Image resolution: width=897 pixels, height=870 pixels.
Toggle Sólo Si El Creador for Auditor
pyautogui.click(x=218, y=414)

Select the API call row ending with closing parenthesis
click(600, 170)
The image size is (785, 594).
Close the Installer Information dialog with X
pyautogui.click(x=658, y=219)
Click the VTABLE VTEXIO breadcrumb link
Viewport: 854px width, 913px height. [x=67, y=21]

# Task goal
Locate each line in the entries above that contains the string "with", and copy those lines.

# Solution to the exercise
Select the API call row ending with closing parenthesis
Close the Installer Information dialog with X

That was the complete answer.